Township manager Denise Fitzgerald told the board that creation of a strategic plan could cost between $5,000 and $50,000, and recommended that the commissioners set goals before a request for proposal was drafted.
“We need three or four goals established by the township, so the person writing the proposal knows what we’re looking for,” said Fitzgerald.
Referring to the board of commissioners, President David Jason said, “We’re politicians, we can set the goals.” But, Jason added that he thought the planning commission should oversee the strategic plan process.
Fitzgerald commented that one item she would like to see as part of the strategic plan is a 10-year long-range plan for the municipality’s infrastructure.
Jason said he would also like input from Scott’s public works director Randy Lubin. Jason asked Lubin, Fitzgerald and each commissioner to send their top three or four goals for the township’s strategic plan to Fitzgerald by the end of May. Fitzgerald will compile the information and is expected to present it for review at the board’s June 10 agenda meeting.
In other business, the board heard from Harry Munson of HTM Designs about a veterans’ banner program for Carothers Avenue. Munson’s company designs banners of veterans to show honor and respect for their military service.
Castle Shannon was the first municipality to display the veterans’ banners in 2009, and since then, the effort has grown to Bethel Park, South Park, Finleyville, Union Township and Canonsburg. Munson said there are now 16.8 miles of Route 88 with veterans’ banners.

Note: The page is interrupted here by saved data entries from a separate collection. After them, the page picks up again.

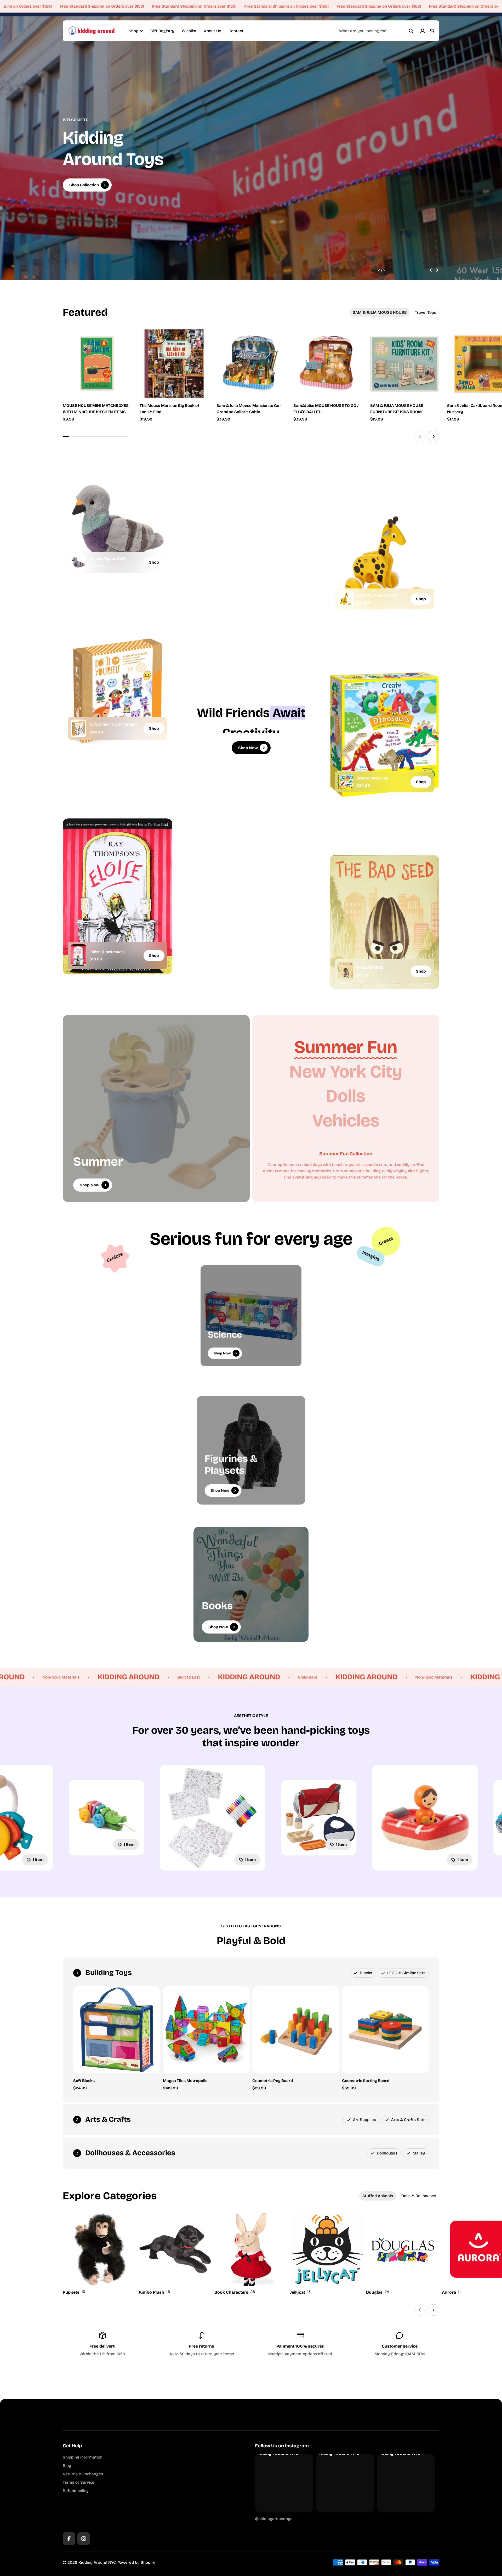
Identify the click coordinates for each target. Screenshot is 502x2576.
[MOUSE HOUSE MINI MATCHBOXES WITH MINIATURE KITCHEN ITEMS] (97, 363)
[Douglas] (402, 2254)
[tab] (380, 312)
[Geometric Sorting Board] (385, 2029)
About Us (212, 31)
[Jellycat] (326, 2254)
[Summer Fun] (345, 1047)
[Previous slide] (431, 270)
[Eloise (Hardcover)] (78, 955)
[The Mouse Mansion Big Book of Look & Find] (174, 363)
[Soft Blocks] (116, 2029)
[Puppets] (99, 2254)
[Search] (411, 31)
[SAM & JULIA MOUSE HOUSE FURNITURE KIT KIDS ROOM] (404, 363)
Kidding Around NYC (97, 2562)
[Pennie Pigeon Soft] (78, 562)
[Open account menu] (422, 31)
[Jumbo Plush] (175, 2254)
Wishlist (189, 31)
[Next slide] (437, 270)
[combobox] (376, 31)
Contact (236, 31)
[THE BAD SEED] (345, 971)
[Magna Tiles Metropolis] (206, 2029)
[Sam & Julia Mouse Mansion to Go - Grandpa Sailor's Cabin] (251, 363)
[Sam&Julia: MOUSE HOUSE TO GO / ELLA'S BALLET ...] (327, 363)
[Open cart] (432, 31)
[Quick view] (120, 340)
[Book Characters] (251, 2254)
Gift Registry (162, 31)
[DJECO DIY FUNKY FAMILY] (78, 728)
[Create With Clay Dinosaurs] (345, 782)
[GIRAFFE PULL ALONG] (345, 599)
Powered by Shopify (136, 2562)
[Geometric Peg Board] (295, 2029)
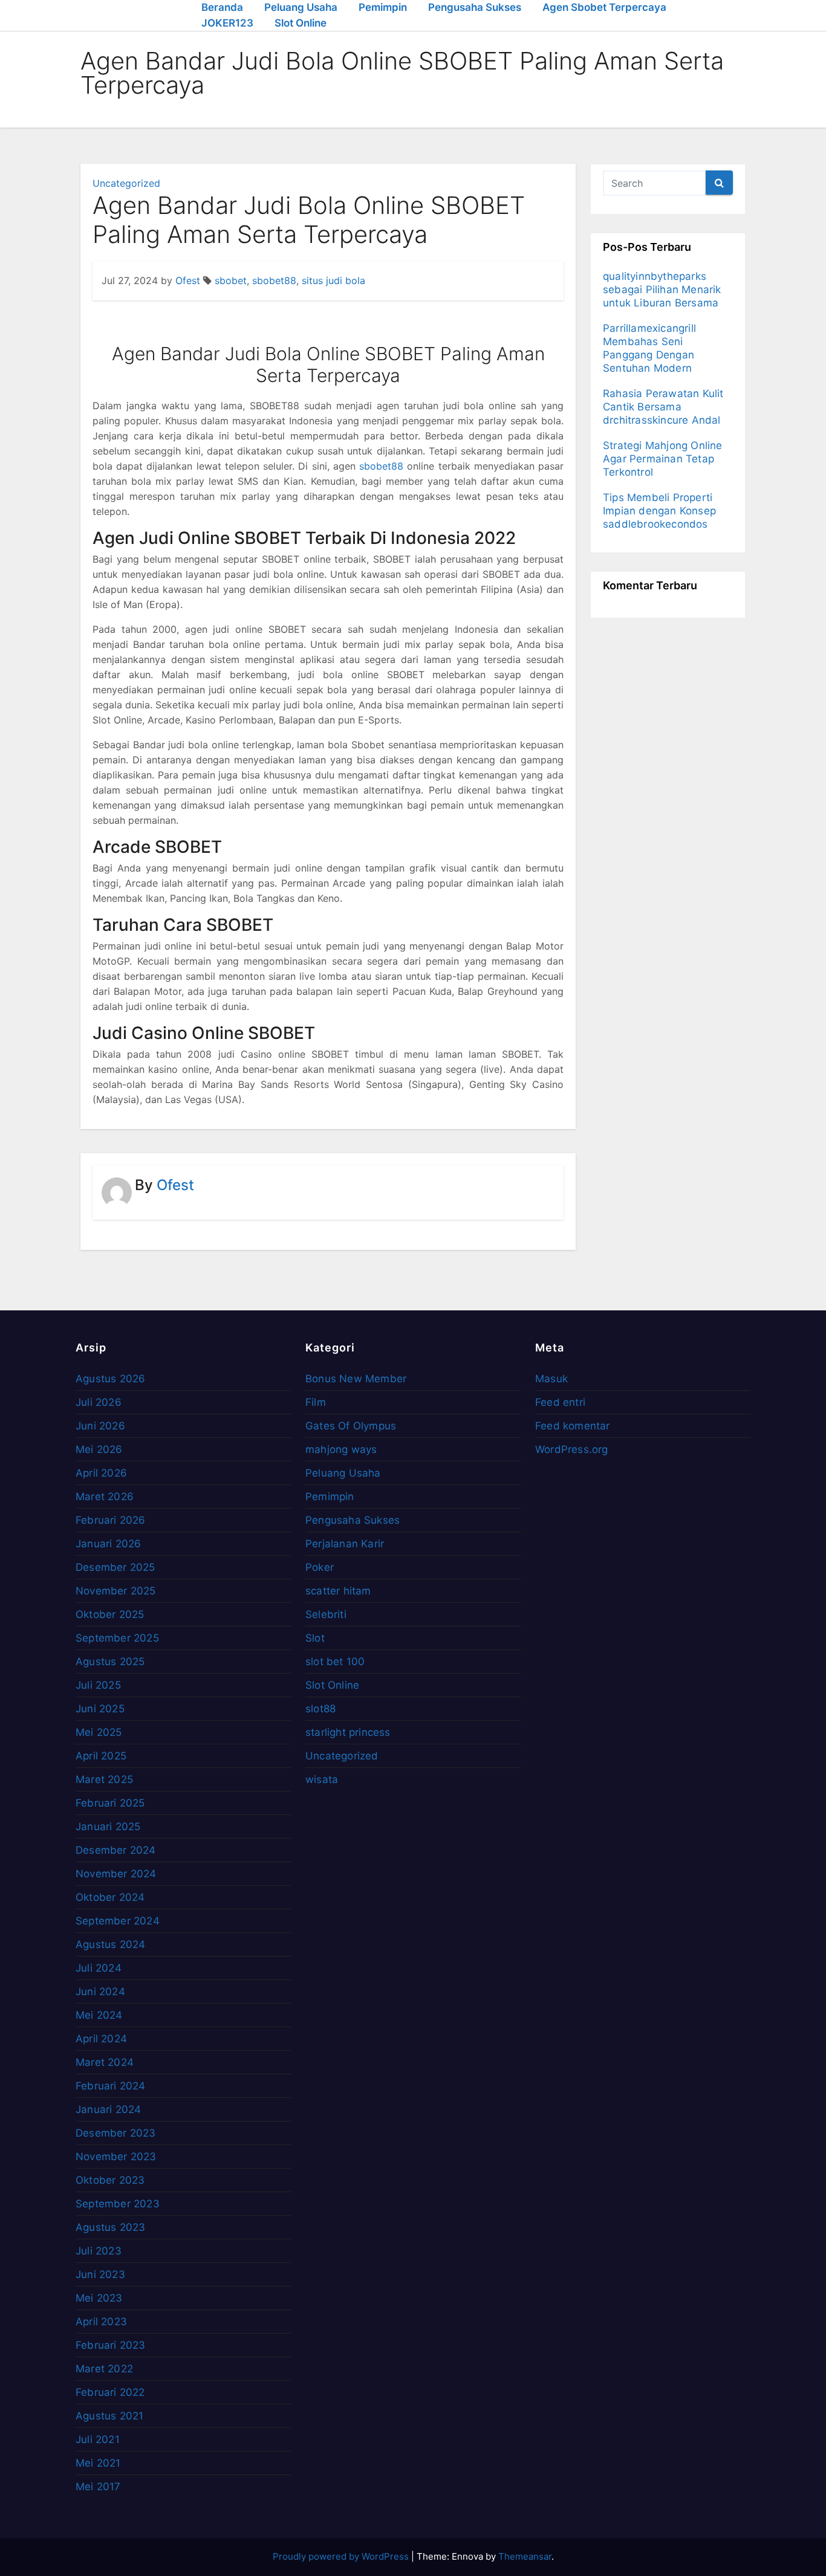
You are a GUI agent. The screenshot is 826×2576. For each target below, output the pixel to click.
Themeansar (524, 2556)
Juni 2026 (100, 1426)
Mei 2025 (99, 1732)
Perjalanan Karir (344, 1544)
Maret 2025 (104, 1779)
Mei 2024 (99, 2015)
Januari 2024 (108, 2109)
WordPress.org (571, 1449)
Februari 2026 (111, 1520)
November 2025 (116, 1591)
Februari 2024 (111, 2086)
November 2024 (116, 1874)
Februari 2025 (110, 1803)
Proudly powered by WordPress (342, 2556)
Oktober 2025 (110, 1614)
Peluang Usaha (300, 7)
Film (315, 1402)
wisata (321, 1779)
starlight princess (348, 1732)
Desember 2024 (116, 1850)
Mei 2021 (98, 2463)
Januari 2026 (108, 1544)
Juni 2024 (100, 1991)
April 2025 (101, 1756)
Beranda (222, 7)
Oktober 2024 (110, 1897)
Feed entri (560, 1402)
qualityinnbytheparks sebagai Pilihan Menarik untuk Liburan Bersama (662, 289)
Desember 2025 (115, 1567)
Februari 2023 (111, 2345)
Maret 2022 (104, 2369)
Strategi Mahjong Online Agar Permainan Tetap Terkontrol (663, 458)
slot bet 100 (335, 1661)
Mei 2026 (99, 1449)
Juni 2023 (100, 2274)
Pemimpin (383, 7)
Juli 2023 (99, 2251)
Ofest (187, 280)
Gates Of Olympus (350, 1426)
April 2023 (101, 2321)
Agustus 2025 (110, 1661)
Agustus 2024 (110, 1944)
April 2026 (101, 1473)
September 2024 (118, 1921)
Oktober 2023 (110, 2180)
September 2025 (117, 1638)
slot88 (320, 1709)
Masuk (551, 1379)
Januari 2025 (108, 1826)
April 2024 (101, 2039)
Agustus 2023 (110, 2227)
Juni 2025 (100, 1709)
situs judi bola (333, 280)
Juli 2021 (98, 2439)
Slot (315, 1638)
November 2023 (116, 2156)
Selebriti (325, 1614)
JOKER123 (227, 23)
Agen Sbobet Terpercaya (604, 7)
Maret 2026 (105, 1496)
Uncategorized (126, 183)
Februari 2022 (110, 2392)
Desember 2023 (116, 2133)
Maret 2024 (105, 2062)
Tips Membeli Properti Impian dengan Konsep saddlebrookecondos (659, 510)
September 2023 (118, 2204)
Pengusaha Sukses (474, 7)
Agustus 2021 (109, 2416)
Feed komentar (572, 1426)
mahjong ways (341, 1449)
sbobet (231, 280)
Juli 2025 (98, 1685)
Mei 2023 (99, 2298)
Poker (319, 1567)
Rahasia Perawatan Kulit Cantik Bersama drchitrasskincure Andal (663, 406)
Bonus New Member (355, 1379)
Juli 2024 (99, 1968)
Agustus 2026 (110, 1379)
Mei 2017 (98, 2487)
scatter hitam (338, 1591)
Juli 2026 (99, 1402)
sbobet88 (274, 280)
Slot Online (301, 23)
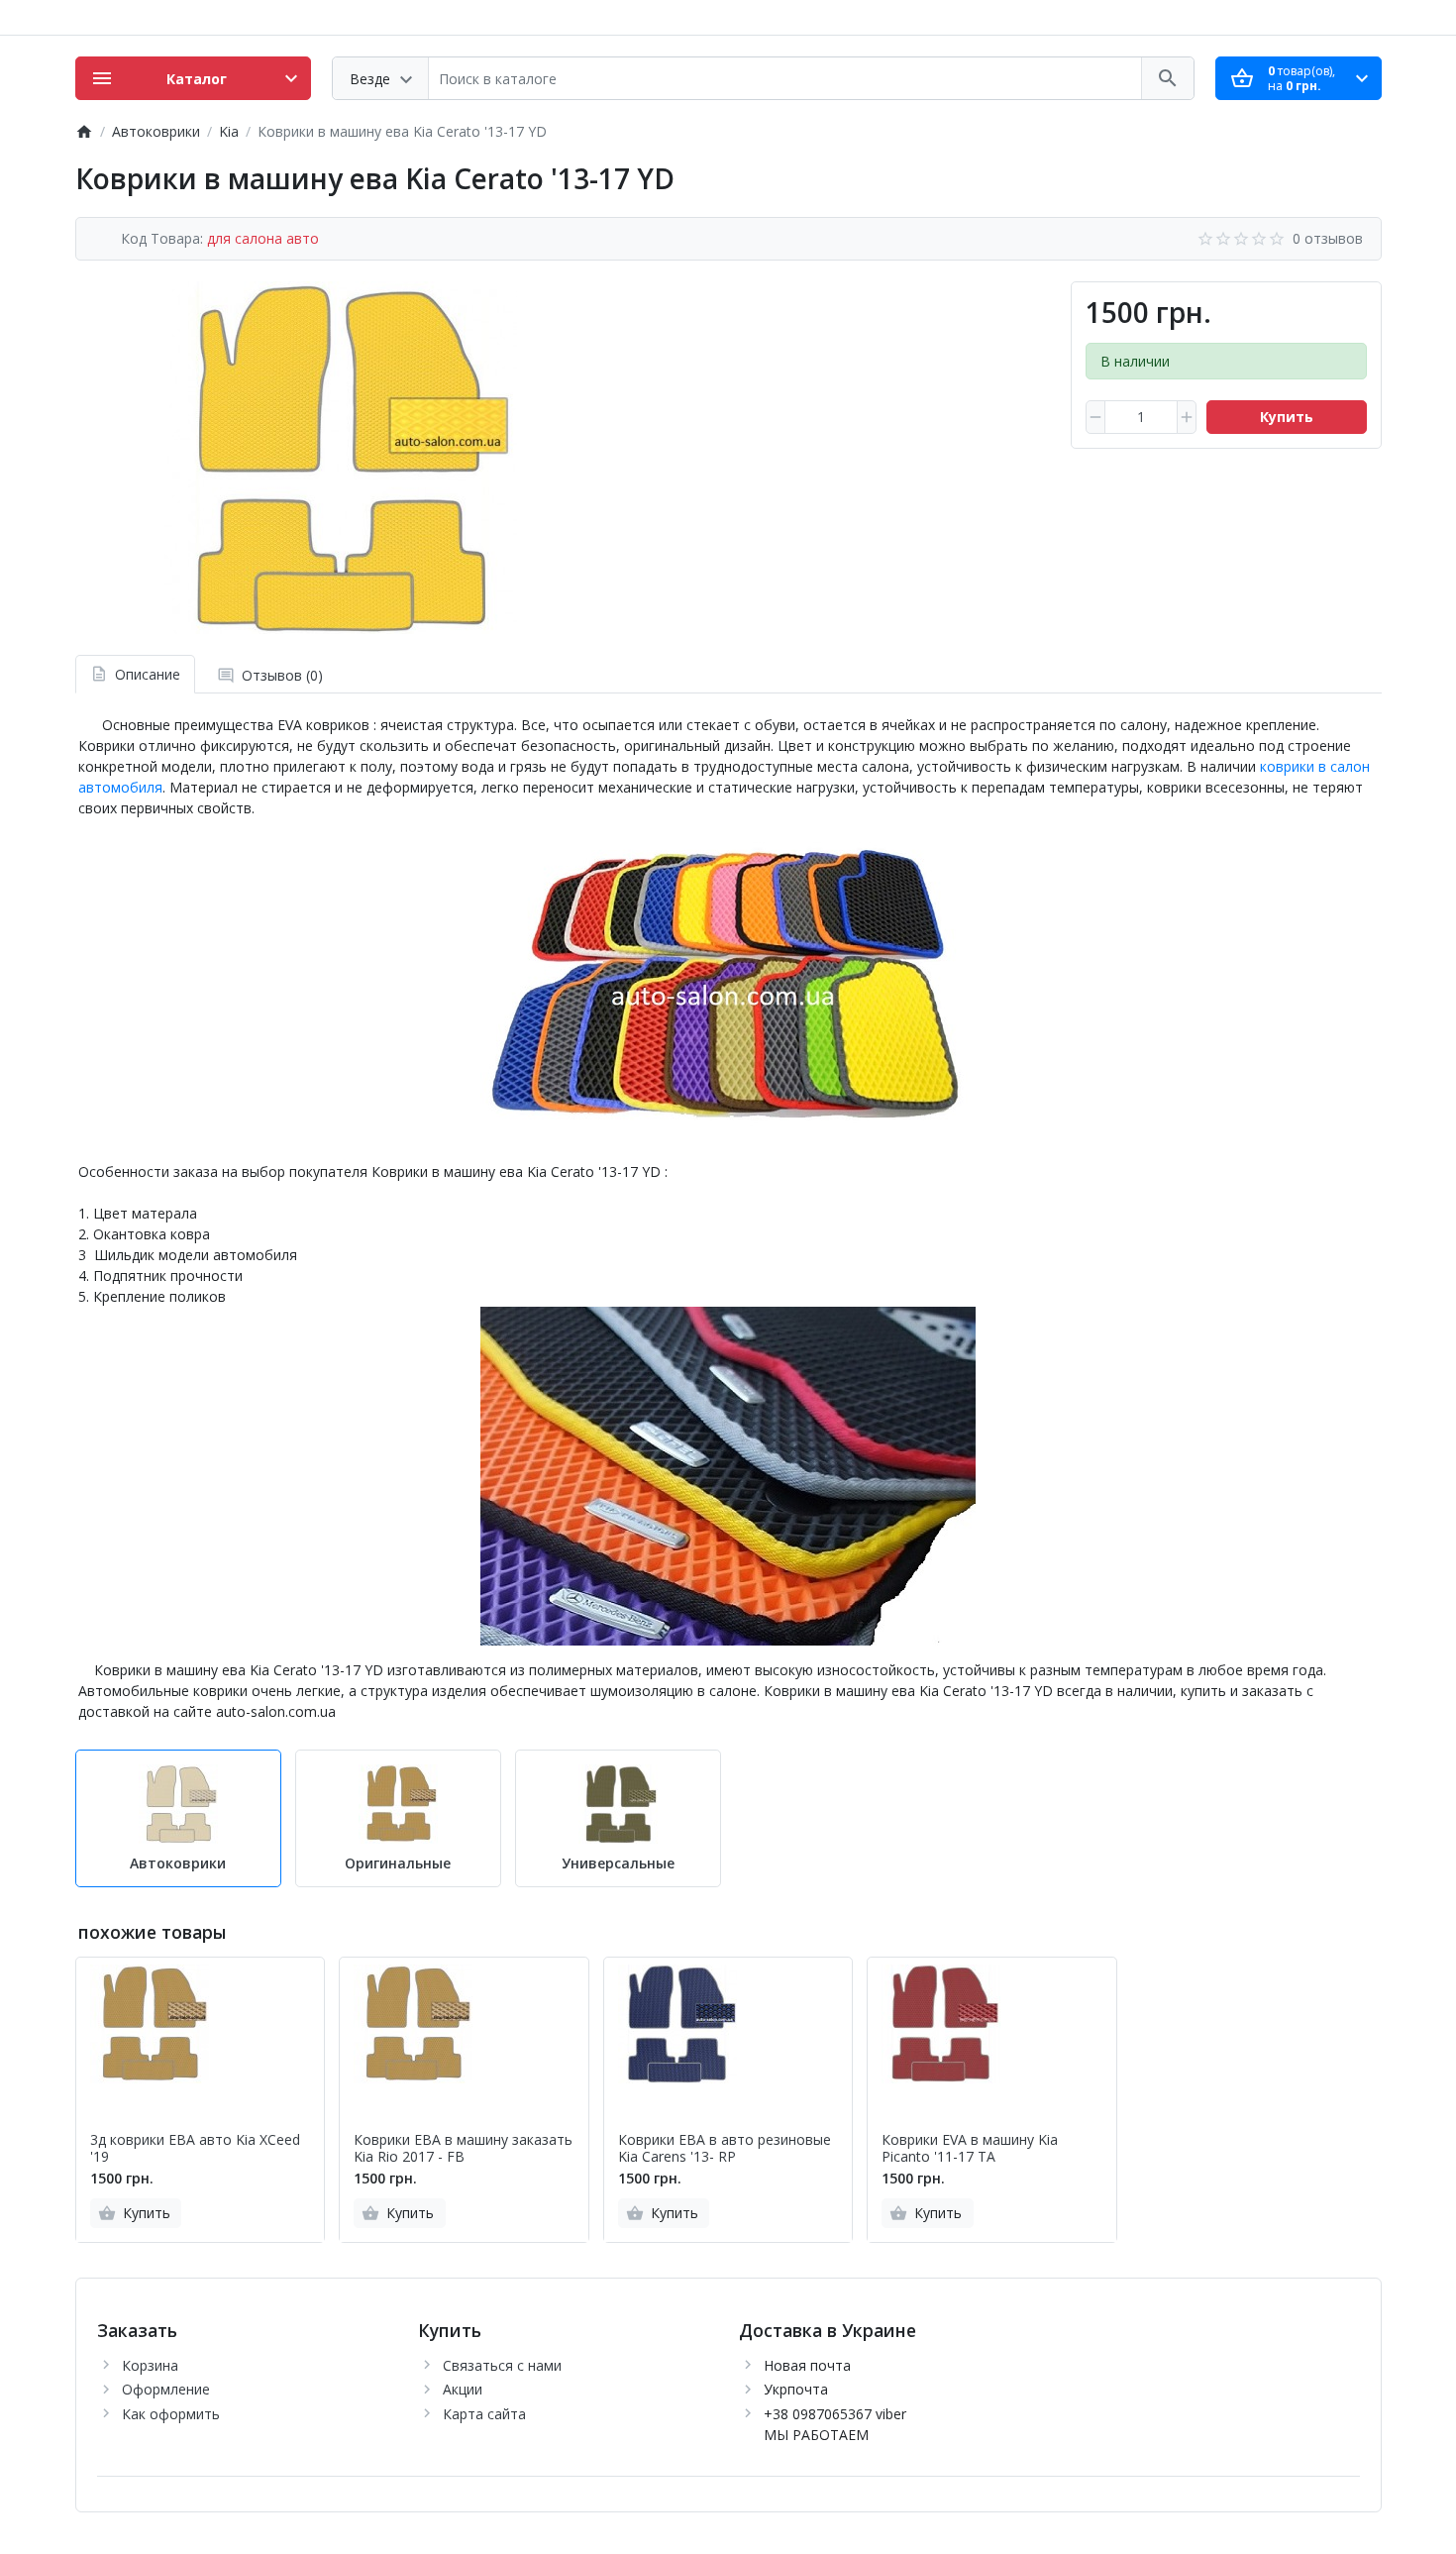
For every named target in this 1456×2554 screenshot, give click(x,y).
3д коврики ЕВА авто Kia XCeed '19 (195, 2149)
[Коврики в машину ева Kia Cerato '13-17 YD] (340, 457)
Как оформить (171, 2413)
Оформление (166, 2389)
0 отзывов (1328, 238)
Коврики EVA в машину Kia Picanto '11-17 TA (970, 2149)
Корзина (150, 2365)
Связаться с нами (502, 2365)
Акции (462, 2389)
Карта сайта (484, 2413)
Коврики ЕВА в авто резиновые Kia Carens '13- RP (724, 2149)
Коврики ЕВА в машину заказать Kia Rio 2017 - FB (463, 2149)
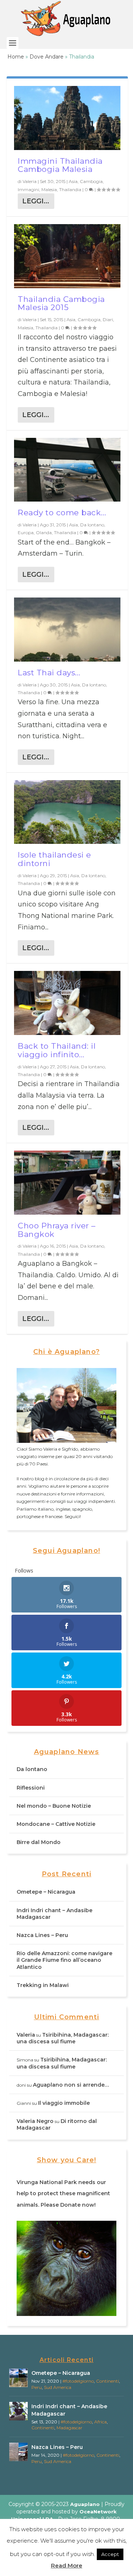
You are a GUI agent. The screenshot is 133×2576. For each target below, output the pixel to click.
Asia (73, 181)
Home (15, 56)
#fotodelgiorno (78, 2381)
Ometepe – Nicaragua (46, 1891)
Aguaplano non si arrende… (71, 2084)
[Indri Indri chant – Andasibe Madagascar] (18, 2411)
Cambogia (91, 181)
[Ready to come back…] (67, 470)
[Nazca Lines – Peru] (18, 2452)
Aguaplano (85, 2504)
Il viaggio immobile (64, 2103)
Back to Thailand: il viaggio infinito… (57, 1050)
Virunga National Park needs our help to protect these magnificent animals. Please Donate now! (63, 2193)
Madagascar (69, 2427)
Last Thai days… (49, 672)
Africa (100, 2421)
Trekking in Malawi (43, 1985)
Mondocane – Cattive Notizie (56, 1824)
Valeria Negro (35, 2121)
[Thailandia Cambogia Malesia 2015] (67, 256)
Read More (66, 2565)
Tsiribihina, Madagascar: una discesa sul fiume (63, 2038)
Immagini (28, 189)
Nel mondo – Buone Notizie (54, 1806)
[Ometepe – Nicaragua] (18, 2378)
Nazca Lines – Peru (42, 1935)
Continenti (107, 2381)
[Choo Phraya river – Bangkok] (67, 1183)
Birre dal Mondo (39, 1842)
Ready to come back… (62, 512)
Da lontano (92, 524)
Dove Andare (47, 56)
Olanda (44, 532)
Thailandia (70, 189)
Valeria (30, 181)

“Our goal is to fill up Allegheny County,” said Munson.
Commissioner Bill Wells commented, “That’s a wonderful thing you’re doing.”
Munson said that most communities put the banners up around Memorial Day and take them down at Veterans’ Day. In addition to those currently serving in the military, they have also done banners honoring veterans from World War I, World War II and recently received an order for a banner for a Civil War veteran. He said they are usually able to restore most photos so they can be used on a banner.
The banners, which measure two feet by three feet are $35 each, and Munson said most families purchase two; one for their home and one for use in their community.
Scott officials are expected to vote on participation in the banner program at their April 22 regular meeting.